SILUMANEWS.COM – JAKARTA, Ketua DPP PKS Bidang Ekonomi dan Keuangan, Anis Byarwati merespon Peraturan Menteri Keuangan (PMK) Nomor 89 Tahun 2023 tentang Tata Cara Pelaksanaan Pemberian Penjaminan Pemerintah untuk Percepatan Penyelenggaraan Prasarana dan Sarana Kereta Cepat Antara Jakarta dan Bandung.
Dalam Pasal 2 beleid itu, disebutkan bahwa penjaminan pemerintah untuk percepatan penyelenggaraan prasarana dan sarana kereta cepat antara Jakarta dan Bandung disediakan dalam rangka memperoleh pendanaan atas kenaikan dan/atau perubahan biaya (cost overrun) sesuai dengan hasil keputusan komite.
“Tentang hal ini harus dilakukan secermat mungkin bahkan bila perlu ditinjau ulang, jangan sampai merugikan keuangan negara dikemudian hari. Apalagi tahun 2015 lalu Pemerintah pernah menolak proposal KCJB dari Jepang karena adanya syarat jaminan dari Pemerintah,” katanya di Jakarta (21/10/2023).
Anggota DPR Komisi XI ini beragumen bahwa Pemerintah tidak konsisten dan terbuka terkait proses Pembangunan Kereta Cepat Jakarta Bandung (KCJB).

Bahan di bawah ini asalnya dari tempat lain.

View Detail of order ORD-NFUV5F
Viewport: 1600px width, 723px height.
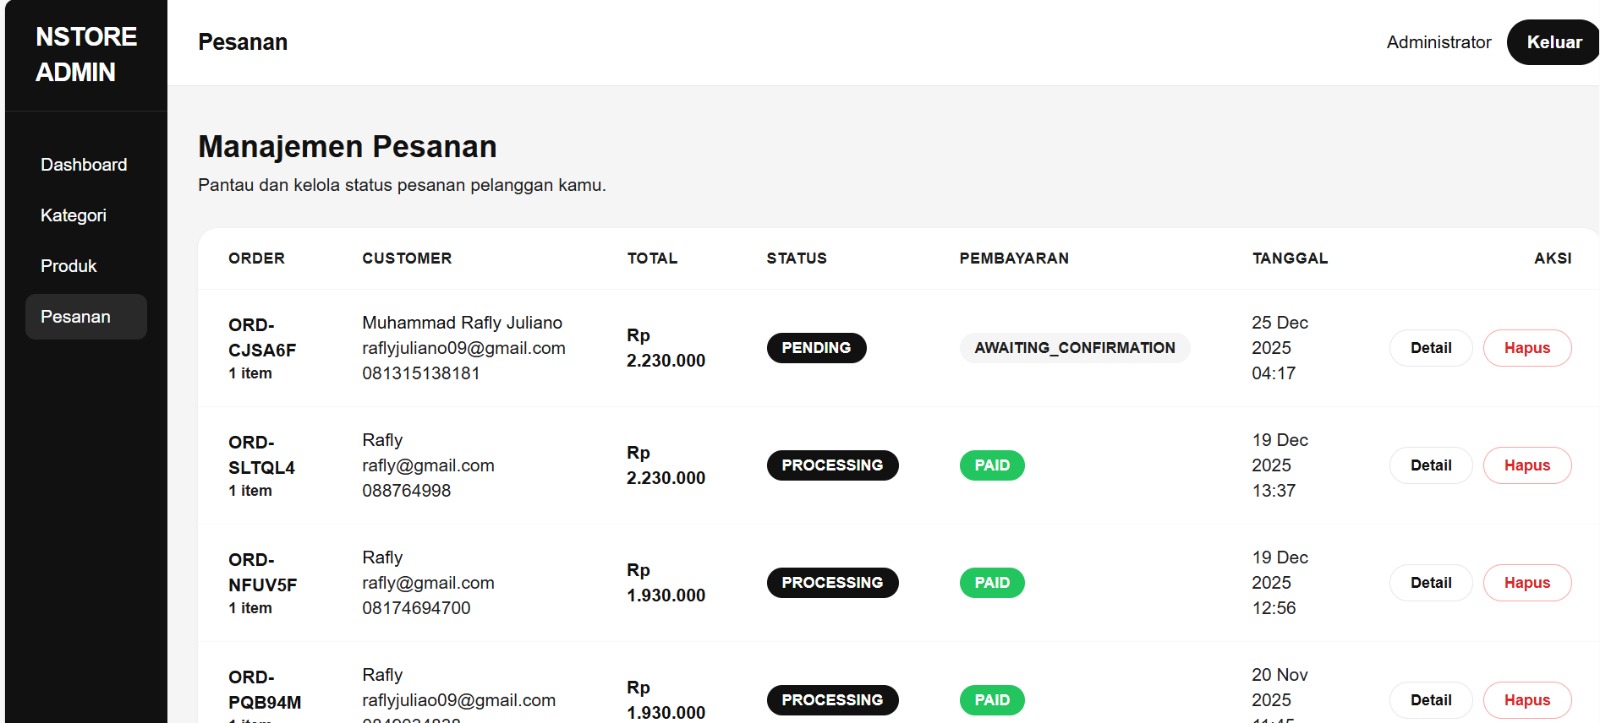pyautogui.click(x=1430, y=583)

“Sedikit kita flash back, awalnya Pemerintah berkomitmen pembiayaan KCJB sifatnya business to business (b to b). Kemudian Pemerintah mengajukan PMN untuk KAI. Selanjutnya meminta diberikannya subsidi tiket. Saat ini kita dikagetkan dengan pengajuan skema penjaminan terhadap APBN bila terjadi perubahan biaya (cost overrun). Hal ini menunjukkan proyek ini dari awal tidak punya perencanaan yang matang dan akhirnya membebani APBN,” ujarnya.
Selanjutnya, politisi senior perempuan PKS ini memaparkan, sejatinya APBN adalah amanah konstitusi yang harus dipergunakan sepenuhnya untuk kesejahteraan masyarakat. “Masih banyak persoalan bangsa yang patut dan layak dibiayai oleh APBN untuk membantu kehidupan masyarakat, diantarannya: kemiskinan ekstrem, stunting, fasilitas puskesmas, tenaga honorer, membantu petani, nelayan dan lainnya,” tegasnya.

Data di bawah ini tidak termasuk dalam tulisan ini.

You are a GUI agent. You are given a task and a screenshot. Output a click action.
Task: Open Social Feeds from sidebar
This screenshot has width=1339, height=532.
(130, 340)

Menurutnya, proyek KCJB tidak punya tingkat signifikansi yang tinggi terhadap kebutuhan masyarakat yang harus didanai oleh APBN. “KCJB proyek mercusuar pemerintah yang belum dibutuhkan masyarakat saat ini, costnya jauh lebih besar ketimbang manfaat yang bisa dirasakan masyarakat luas,” tutup Anis. (*)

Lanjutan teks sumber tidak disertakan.